**Passage shown**
26" vs 29" vs 650 - bullshit or not?

I helped a friend out by fixing some derailleur issues they had, but it was the first time I’ve looked at a 29" up close (having kids has meant I haven’t been as up to date on bikes as I used to be when I worked in a shop).

My first impression was how big it is (an Avanti Aggressor 29.1 if you are interested), and even just riding it around the street in order to adjust the gears felt like I was on top of a penny farthing. My commuter (26" hardtail with rigid forks) felt like a wippet in comparison.

Even though I’m out of the loop, I can’t see what the fuss is. Lots of claims that it is easier to roll over obstacles (hmm) and give a bigger tyre contact patch, but with quite cheap entry level bikes available with good 80mm-120mm front suspension, I think this is a furphy. Also, just put on a wider tire for more contact.

If anyone can teach me physics, please do, but my understanding is rotational weight is much worse than static weight- you are always starting and stopping your wheels and drivetrain, so weight savings here are much better than weight savings in the frame or components for example. A 29" with a huge tyre is a lot heavier than a 26", and would flex more too. It needs a bigger frame, so you’re wheel base is longer, and weighs more (smaller chainrings though) - all adding up to be not as good.

Then there is the 650 (or 27.5") which looks more like marketing on top of the 29". Is this just a cynical way to get people with perfectly good bikes to buy something new? I found this bikeradar video which didn’t answer any questions:

Any 29" advocates comments appreciated.

Angle of attack is the best comparison, as far as rolling over obstacles.

My ipad isn’t cooperating, so I’ll work on a better response a little later. I’m totally pro 29" by the way. Been riding one for 6 years and haven’t looked back.

**Material**

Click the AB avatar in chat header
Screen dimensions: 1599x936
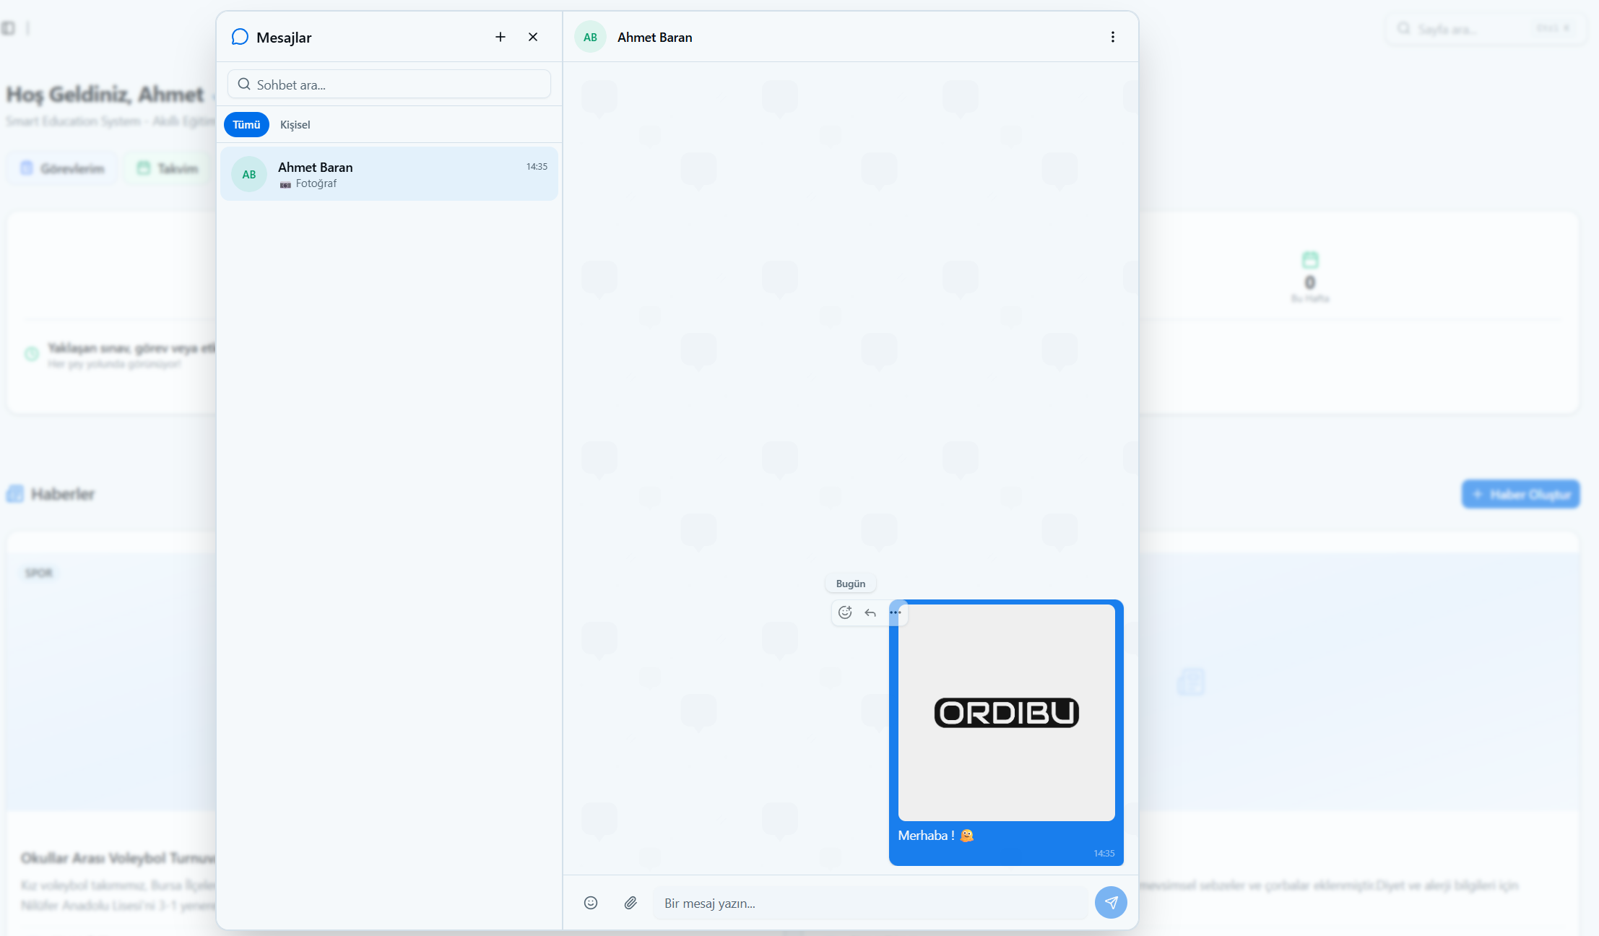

**Directions**
Answer these from the wheel-size forum thread:
1. Which bike did the writer fix for a friend?
2. What does the writer ride to commute?
3. How long has the 29" supporter been riding one?
None of the material above is needed for this.

**Task output**
1. An Avanti Aggressor 29.1.
2. A 26" hardtail with rigid forks.
3. Six years.